Another immediate negative impact is that it will disturb the FGN’s fiscal policy and financial system stability. Currently, about 63.17% of the N15.27 trillion pension assets are invested in Federal Government securities.
Exempting the public sector institutions would lead to material divestment from FGN securities before maturity, which would have adverse ripple effects on the finances of the government and the entire financial system.
The arguments for exit have always been hinged on low pensions. But the PRA 2014 has adequate provisions that can resolve this concern without recourse to exemptions from the scheme.
The FGN can review the rate of pension contributions for public servants beyond the statutory minimum of 18% and consider the establishment of additional benefits in the form of a lump-sum payment at the point of exit.
I recommend that Nigeria institutes zero pillar pensions in the form of a social security benefit, which is recognised and provided for under Section 16(2)(d) of the Constitution of the Federal Republic of Nigeria 1999 (as amended).

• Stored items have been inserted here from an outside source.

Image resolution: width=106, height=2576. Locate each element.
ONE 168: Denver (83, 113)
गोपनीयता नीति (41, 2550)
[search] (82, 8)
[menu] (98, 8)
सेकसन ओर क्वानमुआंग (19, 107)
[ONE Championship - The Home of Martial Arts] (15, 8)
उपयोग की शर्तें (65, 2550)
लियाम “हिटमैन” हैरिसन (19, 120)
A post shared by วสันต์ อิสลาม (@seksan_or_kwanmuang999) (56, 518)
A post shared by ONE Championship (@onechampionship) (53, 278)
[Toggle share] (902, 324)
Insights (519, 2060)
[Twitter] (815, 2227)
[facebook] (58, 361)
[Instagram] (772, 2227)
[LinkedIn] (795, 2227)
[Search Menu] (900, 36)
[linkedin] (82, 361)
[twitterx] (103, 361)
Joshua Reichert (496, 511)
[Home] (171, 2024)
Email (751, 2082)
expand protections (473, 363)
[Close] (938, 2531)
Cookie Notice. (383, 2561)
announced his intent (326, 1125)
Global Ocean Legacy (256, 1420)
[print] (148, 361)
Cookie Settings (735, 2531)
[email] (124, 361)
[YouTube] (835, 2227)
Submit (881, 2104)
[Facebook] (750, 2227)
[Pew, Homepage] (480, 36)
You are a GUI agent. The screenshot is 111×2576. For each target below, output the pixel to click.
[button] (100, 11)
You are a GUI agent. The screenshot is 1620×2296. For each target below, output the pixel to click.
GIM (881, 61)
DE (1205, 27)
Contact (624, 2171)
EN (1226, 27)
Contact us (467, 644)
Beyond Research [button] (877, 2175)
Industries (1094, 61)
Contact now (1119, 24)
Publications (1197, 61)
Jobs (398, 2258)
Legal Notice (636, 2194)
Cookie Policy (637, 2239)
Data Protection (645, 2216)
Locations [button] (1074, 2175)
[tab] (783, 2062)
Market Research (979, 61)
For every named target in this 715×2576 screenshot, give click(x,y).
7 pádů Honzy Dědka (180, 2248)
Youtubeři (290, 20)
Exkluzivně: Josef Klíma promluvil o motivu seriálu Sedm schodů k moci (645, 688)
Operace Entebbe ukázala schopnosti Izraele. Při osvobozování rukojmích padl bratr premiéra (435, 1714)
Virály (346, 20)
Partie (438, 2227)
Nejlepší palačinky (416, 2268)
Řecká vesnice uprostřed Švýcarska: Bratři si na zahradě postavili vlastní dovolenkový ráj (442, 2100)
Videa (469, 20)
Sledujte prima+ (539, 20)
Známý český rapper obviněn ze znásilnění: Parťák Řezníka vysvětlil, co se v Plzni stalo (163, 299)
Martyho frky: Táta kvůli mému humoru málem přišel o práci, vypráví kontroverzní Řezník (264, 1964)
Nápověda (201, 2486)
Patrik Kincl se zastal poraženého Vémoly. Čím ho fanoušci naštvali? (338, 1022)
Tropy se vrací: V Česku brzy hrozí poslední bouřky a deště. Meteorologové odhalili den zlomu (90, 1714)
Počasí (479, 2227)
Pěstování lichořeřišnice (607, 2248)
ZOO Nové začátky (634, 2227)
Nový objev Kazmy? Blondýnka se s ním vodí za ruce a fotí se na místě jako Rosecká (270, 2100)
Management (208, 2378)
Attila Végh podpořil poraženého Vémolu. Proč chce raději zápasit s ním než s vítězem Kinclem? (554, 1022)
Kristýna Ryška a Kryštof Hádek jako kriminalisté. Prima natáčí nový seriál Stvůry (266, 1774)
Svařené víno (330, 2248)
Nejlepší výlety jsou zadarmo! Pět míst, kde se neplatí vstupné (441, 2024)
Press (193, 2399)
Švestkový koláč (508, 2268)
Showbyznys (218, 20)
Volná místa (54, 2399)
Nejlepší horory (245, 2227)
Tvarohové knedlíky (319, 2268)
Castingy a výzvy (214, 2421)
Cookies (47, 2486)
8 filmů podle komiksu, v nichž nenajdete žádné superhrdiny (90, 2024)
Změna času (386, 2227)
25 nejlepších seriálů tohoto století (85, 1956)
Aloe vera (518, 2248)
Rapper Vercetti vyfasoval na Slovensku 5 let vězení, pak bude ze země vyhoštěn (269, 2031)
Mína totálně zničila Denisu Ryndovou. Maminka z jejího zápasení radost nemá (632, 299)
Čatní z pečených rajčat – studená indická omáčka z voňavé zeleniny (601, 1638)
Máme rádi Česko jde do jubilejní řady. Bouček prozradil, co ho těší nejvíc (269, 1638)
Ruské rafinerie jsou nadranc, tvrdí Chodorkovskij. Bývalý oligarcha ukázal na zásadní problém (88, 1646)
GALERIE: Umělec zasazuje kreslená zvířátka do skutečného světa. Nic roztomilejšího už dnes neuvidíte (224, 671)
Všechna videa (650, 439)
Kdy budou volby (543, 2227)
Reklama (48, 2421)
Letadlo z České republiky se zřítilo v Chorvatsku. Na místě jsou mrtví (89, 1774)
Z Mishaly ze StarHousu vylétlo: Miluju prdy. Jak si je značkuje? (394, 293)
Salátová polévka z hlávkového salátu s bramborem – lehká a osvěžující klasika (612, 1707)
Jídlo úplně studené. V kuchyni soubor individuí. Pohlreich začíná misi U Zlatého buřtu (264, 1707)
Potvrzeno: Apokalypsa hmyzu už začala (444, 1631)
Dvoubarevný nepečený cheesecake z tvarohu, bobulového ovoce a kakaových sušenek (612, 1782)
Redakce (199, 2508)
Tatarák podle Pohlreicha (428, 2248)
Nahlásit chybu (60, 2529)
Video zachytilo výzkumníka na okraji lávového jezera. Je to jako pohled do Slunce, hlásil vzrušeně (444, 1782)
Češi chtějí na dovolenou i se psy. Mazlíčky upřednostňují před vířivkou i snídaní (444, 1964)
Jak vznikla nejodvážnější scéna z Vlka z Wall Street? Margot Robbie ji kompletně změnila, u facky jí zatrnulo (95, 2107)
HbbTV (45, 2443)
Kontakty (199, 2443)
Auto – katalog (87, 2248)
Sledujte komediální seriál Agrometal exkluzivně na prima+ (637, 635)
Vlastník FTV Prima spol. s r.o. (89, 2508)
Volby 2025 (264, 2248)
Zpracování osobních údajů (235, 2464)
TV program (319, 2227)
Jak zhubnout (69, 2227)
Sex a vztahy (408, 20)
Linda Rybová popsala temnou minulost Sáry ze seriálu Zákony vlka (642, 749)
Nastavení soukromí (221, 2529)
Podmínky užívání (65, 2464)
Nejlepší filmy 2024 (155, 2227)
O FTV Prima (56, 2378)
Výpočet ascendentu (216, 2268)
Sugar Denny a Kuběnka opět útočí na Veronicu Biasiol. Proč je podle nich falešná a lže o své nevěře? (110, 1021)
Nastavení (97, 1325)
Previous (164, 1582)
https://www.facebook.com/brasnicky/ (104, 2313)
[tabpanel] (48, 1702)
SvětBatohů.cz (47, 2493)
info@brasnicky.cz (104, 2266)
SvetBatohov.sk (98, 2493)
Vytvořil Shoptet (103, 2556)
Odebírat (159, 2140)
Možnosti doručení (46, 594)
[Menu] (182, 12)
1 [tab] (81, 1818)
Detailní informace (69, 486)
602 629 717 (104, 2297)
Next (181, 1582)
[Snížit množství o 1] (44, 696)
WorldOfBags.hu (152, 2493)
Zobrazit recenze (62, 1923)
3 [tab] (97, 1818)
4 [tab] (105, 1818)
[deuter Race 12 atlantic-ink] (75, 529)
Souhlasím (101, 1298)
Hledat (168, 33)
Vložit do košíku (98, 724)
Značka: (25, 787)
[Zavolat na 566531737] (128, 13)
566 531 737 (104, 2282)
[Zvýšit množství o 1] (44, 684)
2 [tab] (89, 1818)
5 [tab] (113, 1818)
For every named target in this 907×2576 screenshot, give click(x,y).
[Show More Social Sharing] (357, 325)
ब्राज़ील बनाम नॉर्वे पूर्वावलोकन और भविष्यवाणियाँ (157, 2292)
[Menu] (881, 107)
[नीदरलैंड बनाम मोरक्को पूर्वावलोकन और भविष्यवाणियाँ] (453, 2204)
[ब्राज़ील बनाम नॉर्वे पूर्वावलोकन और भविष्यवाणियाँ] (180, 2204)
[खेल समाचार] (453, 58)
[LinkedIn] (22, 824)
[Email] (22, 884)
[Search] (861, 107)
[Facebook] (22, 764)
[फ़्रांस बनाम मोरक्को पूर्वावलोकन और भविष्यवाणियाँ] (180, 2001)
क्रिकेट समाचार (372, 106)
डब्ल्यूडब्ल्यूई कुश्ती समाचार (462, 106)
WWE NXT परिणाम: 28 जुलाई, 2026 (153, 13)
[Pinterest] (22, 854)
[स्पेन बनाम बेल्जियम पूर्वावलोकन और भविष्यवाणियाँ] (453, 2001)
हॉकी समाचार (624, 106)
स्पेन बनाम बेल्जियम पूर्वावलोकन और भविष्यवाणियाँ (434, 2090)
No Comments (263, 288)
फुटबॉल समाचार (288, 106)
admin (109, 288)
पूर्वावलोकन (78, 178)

If implemented, it will go a long way to alleviate the sufferings of all Nigerians, irrespective of whether or not they had formal employment. It will also augment earnings from occupational pensions.
On PenCom’s part, we have been engaging all stakeholders to understand the negative consequences of further exemptions from the CPS while reassuring public servants that the PRA 2014 has provisions that can address their concerns about the CPS.
In December 2017, PenCom instituted a periodic pension enhancement policy, where retirees’ monthly pensions are enhanced based on the performance of their RSAs every three years.
PenCom recently announced the third edition of Pension Enhancement under the CPS. The exercise commenced on 1 February 2023 and is for retirees under programmed withdrawal whose RSAs have grown significantly. Based on the analysis of retirees’ data, PenCom determined that 111,187 retirees qualify for the third edition of pension enhancement.
Regarding accrued rights, how much has PenCom paid to federal government retirees under your leadership of the commission?
The Accrued Pension Rights represent an employee’s benefits for the past years of service up to June 2004; when the PRA that birthed the CPS came into effect. From April 2017 to 23 March 2023, we have paid N455.17 billion accrued rights to 103,301 retired/deceased employees of the federal government.
PenCom appreciates the federal government’s effort to clear the accrued rights arrears. We also thank the affected retirees of the treasury-funded agencies for their patience.